We’re only two weeks into the new year. How are those resolutions working out?
For MBA applicants, the New Year is often a time of renewed interest in starting fresh. Getting your MBA is a big deal---a career-changing, life-changing transformation that gets everyone thinking about improving themselves.
One problem with life-transformation is that it can quickly become overwhelming.
One thing to caution yourself against is letting your MBA dreams become so inspiring that you try to do too much at once. A good example is someone who has been accepted to school or is still applying and simultaneously decides to get in shape, eat right, go to church, dump their boyfriend, stop drinking and read three books a week. Particularly if you are in the “still applying” category, you should be careful about loading up on new year’s resolutions, lest you get bogged down and, heaven forbid, sacrifice on your application quality.
Applying to business school can be stressful, particularly when the decisions start coming out.
If you add stress on top of the stress of maintaining new resolutions, you could set yourself up for some serious mental issues. While it’s a great idea to improve yourself, you should prioritize your goals first to make sure you’re not becoming an accident ready to happen. Once you get in b-school, your time will be much more free to take on new challenges, so why not focus on that first, then set a goal to begin your next round of new aspirations immediately thereafter.
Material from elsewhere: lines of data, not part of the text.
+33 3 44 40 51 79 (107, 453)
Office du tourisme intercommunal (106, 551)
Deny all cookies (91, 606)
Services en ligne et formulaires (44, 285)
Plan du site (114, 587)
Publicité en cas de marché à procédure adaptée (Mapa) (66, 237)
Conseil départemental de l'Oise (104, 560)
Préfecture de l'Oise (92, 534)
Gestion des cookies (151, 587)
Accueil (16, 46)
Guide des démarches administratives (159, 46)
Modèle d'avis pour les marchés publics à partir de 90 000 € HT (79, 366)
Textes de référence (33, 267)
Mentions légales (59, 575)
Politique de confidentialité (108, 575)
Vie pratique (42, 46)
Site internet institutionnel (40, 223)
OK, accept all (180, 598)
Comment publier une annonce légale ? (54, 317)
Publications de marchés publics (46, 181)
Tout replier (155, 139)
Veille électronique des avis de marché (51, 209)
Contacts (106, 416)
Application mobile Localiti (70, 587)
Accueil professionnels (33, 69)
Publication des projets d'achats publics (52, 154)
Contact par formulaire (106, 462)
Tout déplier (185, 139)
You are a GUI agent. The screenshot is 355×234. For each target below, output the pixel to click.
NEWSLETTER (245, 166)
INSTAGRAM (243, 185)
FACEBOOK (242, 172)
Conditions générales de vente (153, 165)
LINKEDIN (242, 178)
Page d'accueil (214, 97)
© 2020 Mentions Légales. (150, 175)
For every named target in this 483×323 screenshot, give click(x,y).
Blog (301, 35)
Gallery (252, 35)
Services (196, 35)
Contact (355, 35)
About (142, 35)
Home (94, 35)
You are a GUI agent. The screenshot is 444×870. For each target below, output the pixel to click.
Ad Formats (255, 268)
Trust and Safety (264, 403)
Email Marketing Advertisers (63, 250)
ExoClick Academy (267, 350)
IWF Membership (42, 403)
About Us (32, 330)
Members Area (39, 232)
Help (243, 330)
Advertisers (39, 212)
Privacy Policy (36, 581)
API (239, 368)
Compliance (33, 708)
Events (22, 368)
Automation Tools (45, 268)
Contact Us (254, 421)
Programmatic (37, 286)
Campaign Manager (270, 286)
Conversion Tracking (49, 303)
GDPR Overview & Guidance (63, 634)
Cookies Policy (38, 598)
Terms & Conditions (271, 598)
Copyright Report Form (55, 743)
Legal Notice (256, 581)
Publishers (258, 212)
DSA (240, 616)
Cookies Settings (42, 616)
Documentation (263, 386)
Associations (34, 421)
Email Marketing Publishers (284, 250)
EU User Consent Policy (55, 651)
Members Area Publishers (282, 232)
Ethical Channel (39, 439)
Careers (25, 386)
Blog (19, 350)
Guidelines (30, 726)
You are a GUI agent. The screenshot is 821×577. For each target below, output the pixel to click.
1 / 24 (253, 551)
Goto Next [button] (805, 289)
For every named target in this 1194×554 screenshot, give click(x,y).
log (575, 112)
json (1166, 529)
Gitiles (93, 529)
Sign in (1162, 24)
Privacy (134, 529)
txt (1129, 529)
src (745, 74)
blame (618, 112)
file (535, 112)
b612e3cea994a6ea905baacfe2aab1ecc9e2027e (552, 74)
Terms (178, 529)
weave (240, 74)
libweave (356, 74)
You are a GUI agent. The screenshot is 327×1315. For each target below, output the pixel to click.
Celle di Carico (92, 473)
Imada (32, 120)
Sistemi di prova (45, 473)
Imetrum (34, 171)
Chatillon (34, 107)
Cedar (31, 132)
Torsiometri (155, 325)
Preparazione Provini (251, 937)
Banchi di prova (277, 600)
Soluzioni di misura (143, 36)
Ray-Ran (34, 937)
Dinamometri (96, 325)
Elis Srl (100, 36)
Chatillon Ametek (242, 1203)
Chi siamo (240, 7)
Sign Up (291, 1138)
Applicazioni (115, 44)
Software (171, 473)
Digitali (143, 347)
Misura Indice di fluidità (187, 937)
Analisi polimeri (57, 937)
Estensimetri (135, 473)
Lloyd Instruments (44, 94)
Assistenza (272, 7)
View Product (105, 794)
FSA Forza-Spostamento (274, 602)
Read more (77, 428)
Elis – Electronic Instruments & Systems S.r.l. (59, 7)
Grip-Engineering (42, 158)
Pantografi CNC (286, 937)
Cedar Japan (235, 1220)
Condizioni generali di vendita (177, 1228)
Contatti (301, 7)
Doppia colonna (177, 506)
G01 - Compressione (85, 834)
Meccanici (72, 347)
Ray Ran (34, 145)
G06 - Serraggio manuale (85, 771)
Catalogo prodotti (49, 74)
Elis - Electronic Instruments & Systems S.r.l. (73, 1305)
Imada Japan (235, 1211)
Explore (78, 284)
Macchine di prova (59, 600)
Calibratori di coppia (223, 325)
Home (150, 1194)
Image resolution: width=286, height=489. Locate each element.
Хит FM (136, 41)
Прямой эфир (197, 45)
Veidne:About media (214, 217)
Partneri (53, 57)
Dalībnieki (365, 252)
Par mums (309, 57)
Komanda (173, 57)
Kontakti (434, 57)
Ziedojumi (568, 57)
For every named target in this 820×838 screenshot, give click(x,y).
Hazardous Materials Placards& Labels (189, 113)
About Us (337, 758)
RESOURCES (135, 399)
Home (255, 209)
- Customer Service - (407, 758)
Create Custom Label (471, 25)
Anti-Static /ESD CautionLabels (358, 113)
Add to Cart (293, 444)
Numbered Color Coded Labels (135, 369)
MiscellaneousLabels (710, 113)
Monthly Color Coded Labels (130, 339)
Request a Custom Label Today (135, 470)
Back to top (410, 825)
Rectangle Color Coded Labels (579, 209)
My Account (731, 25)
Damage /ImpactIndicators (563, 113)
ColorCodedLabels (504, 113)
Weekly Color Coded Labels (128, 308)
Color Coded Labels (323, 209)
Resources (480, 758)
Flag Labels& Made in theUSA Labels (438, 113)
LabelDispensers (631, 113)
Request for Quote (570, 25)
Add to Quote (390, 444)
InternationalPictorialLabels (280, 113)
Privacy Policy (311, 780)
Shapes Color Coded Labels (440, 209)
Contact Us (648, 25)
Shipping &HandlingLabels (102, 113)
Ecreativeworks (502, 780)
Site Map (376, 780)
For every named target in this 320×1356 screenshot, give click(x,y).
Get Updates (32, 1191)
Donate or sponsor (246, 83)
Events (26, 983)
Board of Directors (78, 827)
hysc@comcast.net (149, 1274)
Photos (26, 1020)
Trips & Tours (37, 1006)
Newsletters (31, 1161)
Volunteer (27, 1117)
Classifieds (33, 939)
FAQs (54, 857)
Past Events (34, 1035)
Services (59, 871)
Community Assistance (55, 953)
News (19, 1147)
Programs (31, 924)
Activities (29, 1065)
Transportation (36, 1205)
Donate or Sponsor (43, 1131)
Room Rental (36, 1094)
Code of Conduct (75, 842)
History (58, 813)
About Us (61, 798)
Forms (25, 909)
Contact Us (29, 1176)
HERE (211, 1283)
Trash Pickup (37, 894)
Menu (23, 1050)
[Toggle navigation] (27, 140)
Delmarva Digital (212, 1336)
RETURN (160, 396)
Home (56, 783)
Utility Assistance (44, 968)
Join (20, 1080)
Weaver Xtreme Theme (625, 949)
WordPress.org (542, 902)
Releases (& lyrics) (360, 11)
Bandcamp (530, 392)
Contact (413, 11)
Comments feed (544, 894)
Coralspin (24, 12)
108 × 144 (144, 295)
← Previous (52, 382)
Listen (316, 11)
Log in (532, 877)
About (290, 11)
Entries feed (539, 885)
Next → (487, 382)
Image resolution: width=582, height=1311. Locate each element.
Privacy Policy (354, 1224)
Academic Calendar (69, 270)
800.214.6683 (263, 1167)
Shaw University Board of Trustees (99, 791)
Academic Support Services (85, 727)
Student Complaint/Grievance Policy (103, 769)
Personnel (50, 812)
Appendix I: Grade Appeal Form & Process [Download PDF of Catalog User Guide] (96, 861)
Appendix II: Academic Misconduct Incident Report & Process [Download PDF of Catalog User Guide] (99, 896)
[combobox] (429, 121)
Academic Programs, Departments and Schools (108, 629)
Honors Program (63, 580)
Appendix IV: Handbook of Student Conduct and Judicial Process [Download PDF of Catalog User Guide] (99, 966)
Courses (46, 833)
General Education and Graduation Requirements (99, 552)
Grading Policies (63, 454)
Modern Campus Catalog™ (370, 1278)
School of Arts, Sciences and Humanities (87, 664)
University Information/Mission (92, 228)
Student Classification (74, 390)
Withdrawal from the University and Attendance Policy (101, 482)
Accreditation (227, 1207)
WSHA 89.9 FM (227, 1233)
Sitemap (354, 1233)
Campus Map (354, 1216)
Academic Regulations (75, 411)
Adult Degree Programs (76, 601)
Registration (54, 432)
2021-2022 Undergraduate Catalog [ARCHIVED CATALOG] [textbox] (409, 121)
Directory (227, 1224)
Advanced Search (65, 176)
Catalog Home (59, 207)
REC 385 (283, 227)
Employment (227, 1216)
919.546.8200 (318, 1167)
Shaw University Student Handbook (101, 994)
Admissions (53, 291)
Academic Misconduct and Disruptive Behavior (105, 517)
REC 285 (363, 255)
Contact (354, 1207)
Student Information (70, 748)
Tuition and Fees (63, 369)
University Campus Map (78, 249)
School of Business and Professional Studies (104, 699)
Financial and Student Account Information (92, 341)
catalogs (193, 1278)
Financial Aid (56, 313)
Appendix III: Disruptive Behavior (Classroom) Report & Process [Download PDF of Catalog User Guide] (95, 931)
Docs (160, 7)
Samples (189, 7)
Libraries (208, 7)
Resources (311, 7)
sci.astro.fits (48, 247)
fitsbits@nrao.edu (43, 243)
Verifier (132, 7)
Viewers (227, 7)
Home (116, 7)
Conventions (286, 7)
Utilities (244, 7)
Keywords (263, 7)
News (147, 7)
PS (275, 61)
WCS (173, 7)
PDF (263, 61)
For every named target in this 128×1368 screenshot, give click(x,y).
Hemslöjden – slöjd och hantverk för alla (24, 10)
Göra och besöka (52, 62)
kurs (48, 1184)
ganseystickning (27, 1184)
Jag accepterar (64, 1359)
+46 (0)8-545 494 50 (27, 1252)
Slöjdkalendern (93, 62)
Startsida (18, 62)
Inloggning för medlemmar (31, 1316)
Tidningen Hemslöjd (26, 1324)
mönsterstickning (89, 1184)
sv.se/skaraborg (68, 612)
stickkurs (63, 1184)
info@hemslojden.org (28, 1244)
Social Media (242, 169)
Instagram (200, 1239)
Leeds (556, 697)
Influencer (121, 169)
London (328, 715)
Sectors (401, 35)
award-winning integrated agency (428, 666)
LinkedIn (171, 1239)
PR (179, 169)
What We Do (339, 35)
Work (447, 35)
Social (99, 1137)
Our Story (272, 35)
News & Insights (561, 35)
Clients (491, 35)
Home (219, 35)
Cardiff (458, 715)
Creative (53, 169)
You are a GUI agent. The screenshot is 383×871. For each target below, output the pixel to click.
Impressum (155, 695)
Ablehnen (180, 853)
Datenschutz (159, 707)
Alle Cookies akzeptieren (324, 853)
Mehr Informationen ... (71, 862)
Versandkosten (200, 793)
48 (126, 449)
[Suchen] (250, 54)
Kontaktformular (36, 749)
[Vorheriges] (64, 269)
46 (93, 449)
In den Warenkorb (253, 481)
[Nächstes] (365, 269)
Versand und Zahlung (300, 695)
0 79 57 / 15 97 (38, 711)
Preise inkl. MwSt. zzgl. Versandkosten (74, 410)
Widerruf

Stacking goals can be an effective way to ensure you are building the muscles necessary to carry several new goals at once.
The good news about being accepted to your targeted MBA program is, it comes with an extreme measure of mental fuel to boost your attack on new initiatives. There’s nothing like the vigor of knowing your life is changing for the positive to inspire exciting directives that you can tackle for the balance of the year. Just keep in mind if you are still preparing to apply, you need to allocate a lot of time this year to getting that done. Often clients underestimate the physical and mental drain, not to mention the time suck that MBA applications can be.